I believe that we, as a nation, should have a discussion about the "layers of loss" here that you seem to begin to address. .... and I am talking about the lack of people with technical skills in performing machine design, power engineering loss, studies to power plant operators, etc. etc..... and all the way down to reading blueprints, specifications and fundamental concepts!

Yes, I am well aware that I am a geezer and that "things were always better long ago" from a geezer vantage... but this is more serious..

AS A NATION, WE ARE GOING DOWN THE WRONG PATH !!!

But, there is now an empty socket in most organizations where there are no people with skills (or even to hire !) in the 30 to 45 year old age group !!!!

This group was all the people who went to become website designers, internet game developers, film directors and phone app designers etc.. etc.. etc........ Their skill are now lost

Unfortunately, there are also currently many evil people (MBAs) who feel that our nation can magically develop a complete "STEM" educational program, play with LEGOS for a few years and the system will excrete out all of the trained engineers, designers, machinists and electricians that you could ever want! ...... Do not bother that pretty head of yours learning Partial Differential Equations..... nobody need to do that anymore !!

Then magically, these people will be led by young professional women (members of Congress)to a mountain where there will be much chanting and prayer. The Confused Masses will be told to develop the "New Green Economy".... and do it right away !!!!

Climate change is coming, so we need a "Manhattan Project" effort !!!!

Then the fun will begin .....

MJCronin
Sr. Process Engineer
 
Then magically, these people will be led by young professional women (members of Congress)to a mountain where there will be much chanting and prayer. The Confused Masses will be told to develop the "New Green Economy".... and do it right away !!!!
Do you have Canadian roots?

Bill
--------------------
"Why not the best?"
Jimmy Carter
 
Dave,
Your question resonates.

One way to prevent complete loss of technical knowledge may be to have google archive the technical standards, research reports, and failure analyses of these mfrs and store them in some sort of library that is only searchable in some qualified manner ( TBD).

Puzzled by this statement. In aerospace, what you ask for exists already, existed before the internet, and when the web came along, easily moved over there. I was taught my discipline from that body of knowledge. My textbooks referenced it all along. When I interact with other aerospace members of Eng-Tips, they all refer to the same stuff. Even when they can't name the origin, I recognize the jargon. One weak point is that today you can access the majority of it from a handful of agencies, and in the "winner takes all" internet we have today, what you can find elsewhere is negligible in comparison. If any one of those agencies decided to stop sharing their legacy information it would cause severe inconvenience, but not a loss of the information. There are many dedicated folks that keep a "backup" and some even share it on the net despite being redundant. I have my own little stash, in fact.

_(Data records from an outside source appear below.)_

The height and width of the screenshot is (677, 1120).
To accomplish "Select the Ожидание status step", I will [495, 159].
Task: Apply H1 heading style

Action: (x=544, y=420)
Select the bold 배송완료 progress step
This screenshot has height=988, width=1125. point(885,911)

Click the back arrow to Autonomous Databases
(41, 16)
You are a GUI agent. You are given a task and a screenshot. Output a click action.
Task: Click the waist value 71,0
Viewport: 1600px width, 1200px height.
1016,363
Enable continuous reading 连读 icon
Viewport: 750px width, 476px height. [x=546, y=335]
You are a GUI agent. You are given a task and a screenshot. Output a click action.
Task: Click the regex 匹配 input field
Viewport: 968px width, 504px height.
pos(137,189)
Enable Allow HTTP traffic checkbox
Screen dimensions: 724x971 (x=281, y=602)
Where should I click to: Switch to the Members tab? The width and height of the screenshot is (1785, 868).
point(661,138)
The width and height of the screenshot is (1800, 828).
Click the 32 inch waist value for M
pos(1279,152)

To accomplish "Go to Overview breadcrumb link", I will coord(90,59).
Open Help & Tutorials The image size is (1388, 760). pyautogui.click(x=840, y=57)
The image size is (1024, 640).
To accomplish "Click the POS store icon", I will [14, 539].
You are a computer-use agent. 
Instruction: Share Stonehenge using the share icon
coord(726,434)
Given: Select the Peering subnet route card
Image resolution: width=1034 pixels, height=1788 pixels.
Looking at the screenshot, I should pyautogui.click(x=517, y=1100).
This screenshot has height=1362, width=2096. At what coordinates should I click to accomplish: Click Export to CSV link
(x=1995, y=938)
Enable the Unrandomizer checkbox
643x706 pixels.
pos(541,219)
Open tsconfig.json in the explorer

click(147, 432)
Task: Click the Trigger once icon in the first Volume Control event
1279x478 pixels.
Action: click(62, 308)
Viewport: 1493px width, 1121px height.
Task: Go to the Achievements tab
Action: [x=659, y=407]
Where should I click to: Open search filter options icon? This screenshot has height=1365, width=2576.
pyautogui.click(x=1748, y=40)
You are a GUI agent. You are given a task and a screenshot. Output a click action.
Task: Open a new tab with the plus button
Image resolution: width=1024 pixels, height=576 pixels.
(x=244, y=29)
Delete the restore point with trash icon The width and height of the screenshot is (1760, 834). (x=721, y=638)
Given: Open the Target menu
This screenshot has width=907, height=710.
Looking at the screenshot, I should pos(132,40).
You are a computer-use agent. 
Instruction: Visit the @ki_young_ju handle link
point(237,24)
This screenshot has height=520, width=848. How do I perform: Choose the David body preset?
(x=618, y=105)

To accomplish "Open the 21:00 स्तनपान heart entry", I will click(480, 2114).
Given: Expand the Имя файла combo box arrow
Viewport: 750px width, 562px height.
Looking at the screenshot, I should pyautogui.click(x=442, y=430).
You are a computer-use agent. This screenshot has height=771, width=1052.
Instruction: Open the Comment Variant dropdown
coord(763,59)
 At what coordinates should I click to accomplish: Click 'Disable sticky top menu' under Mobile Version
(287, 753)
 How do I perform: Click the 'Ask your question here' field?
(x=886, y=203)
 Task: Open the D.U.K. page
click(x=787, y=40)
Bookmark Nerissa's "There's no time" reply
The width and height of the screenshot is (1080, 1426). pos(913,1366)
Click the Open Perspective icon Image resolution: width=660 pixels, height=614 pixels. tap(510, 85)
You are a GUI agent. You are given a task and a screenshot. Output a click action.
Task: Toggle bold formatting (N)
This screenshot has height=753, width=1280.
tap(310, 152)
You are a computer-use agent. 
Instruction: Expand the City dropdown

Does that not exist for power engineering? I have a copy of Marks Handbook, Perry's Handbook, the CRC Handbook, and a stack of other thermodynamic textbooks and stuff. Is there no link between that paper/text knowledge and the internet?

 
Sparweb,

The US power industry is entirely made up of private companies, who protect their technical expertise with a combination of patents and confidential design standards. This protection both improves their competition in the market place as well as protects them from lawsuits. If they layoff all persons with more than 5 yrs experience, then one possible way to avoid complete loss of "corporate memory" is a combination of AI / expert systems plus digitizing all their internal reports and using persons familiar with library searches . The problem with this approach is that , lacking persons with personal technical knowlege, there is zero potential for creative solutions to new problems. It also begins the proces of "corporate amnesia" . One problem with amnesia is that you don't learn from past errors. On the other hand , amnesia also prevents inhibitions.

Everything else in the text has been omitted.